» Instructions to follow: Transcribe the line holding "Instruction: Click the" together with every line after it, through the end of the records, exactly and with no pictures.

» Material provided:
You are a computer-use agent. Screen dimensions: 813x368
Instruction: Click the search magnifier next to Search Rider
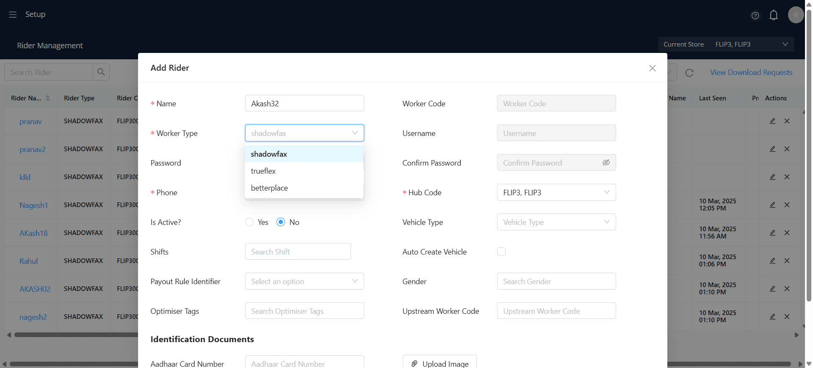pyautogui.click(x=101, y=72)
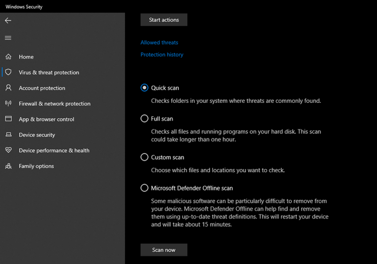Viewport: 377px width, 264px height.
Task: Click the Family options people icon
Action: (x=8, y=166)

» Written response:
Instruction: Click the search magnifier next to Search Rider
pyautogui.click(x=101, y=72)
Viewport: 377px width, 264px height.
Task: Click the Family options people icon
Action: (x=8, y=166)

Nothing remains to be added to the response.